A new report from field service software provider Field Promax, analyzing more than 10,000 data points across 300 HVAC companies, found that the average technician's billable time comes to just 5.7 hours out of an 8.8-hour paid workday — leaving roughly three hours per day that contractors are paying for but not invoicing to customers.

Why this number matters more than it might first appear: For a contractor running a crew of 10 technicians, three hours of daily unbilled time per tech is not a rounding error — it is the single largest controllable cost center in a typical service business, larger in aggregate than most material cost fluctuations contractors spend far more energy managing.

Where the time actually goes: Field Promax's analysis identified three specific categories driving the gap. Shop time before and after the workday — technicians spending 15 minutes in the morning and 15 minutes in the afternoon at the shop rather than going directly from home to the first job and from the last job home — adds up to roughly 120 unbilled hours per technician per year when multiplied across a standard work calendar. Mixed dispatch boards that combine installation and service jobs without clear daily caps create scheduling inefficiency that compounds across a crew. And unplanned vehicle maintenance and breakdowns, which the report identifies as the single biggest unplanned overhead reducer, eat into productive time unpredictably.

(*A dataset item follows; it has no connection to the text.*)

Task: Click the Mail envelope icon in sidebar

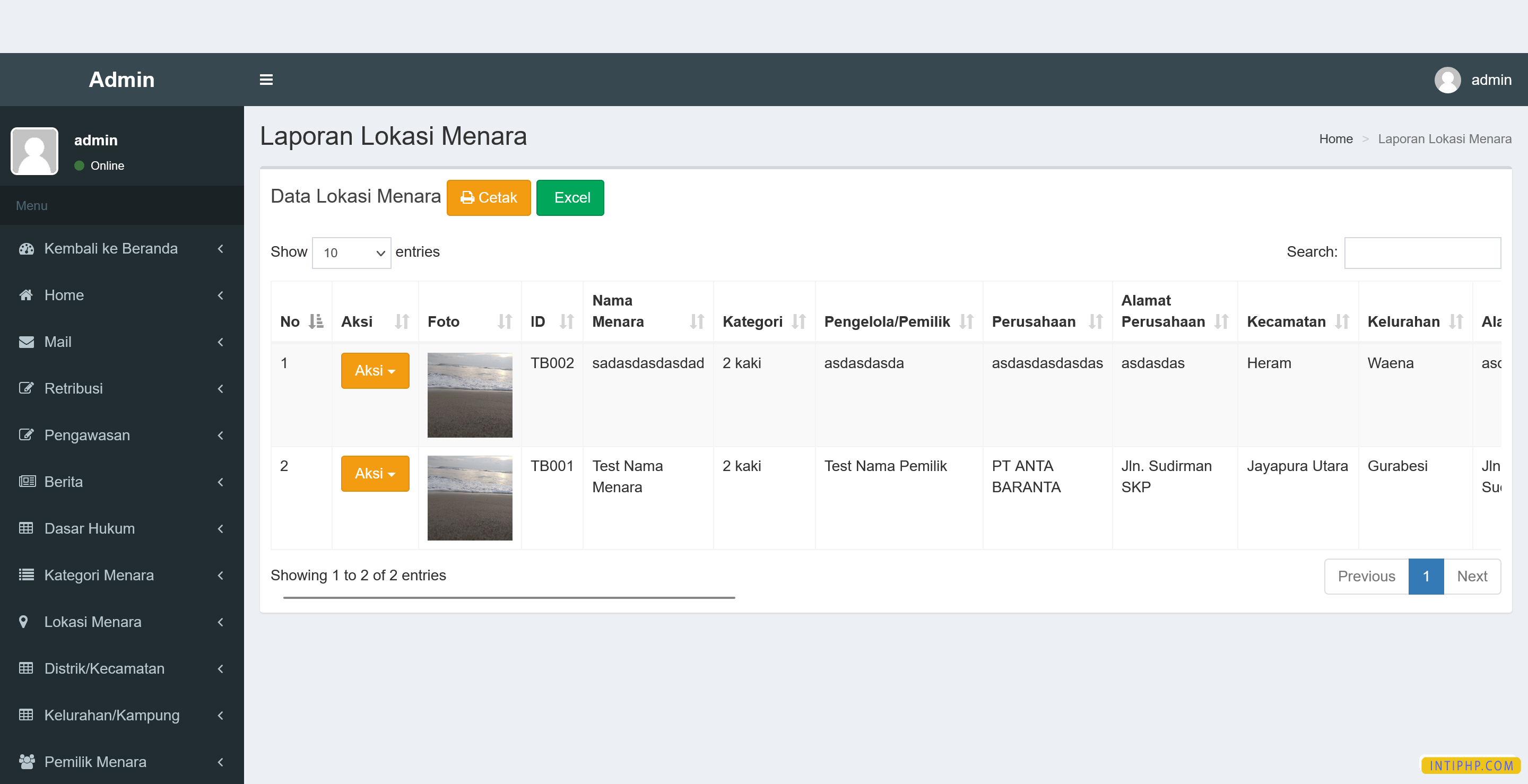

The fix Field Promax recommends are notably simple: separate dispatch boards for install versus service work with a daily job cap per truck — the report suggests a benchmark of two installs and four service calls per truck per day as a starting reference point. A standing 30-minute weekly preventative maintenance window for trucks, treated as non-negotiable scheduled time rather than an interruption. And, where operationally feasible, having technicians start and end their day directly from home rather than routing through the shop.

The dialogue effect: One of the more interesting findings in the underlying research, according to Field Promax co-founder Gomez, is that monitoring utilization data creates a natural feedback loop between dispatchers and technicians — when techs see their own utilization numbers, they begin proactively flagging gaps in their schedule rather than waiting for the office to notice underutilized time. That visibility, more than any single procedural change, is what drives sustained improvement once a contractor starts tracking the metric.

The math on acting on this: Using the report's own example, if a technician earning $30 an hour reduces unbilled time by just 30 minutes daily, that converts to roughly $15 a day in margin. Across a 10-technician crew, that is approximately $39,000 annually in direct bottom-line impact — without adding a single job, raising prices, or hiring anyone new. In a labor market where the cost and difficulty of adding headcount is at a multi-year high, this kind of utilization improvement is one of the few growth levers a contractor can pull without depending on the hiring market at all.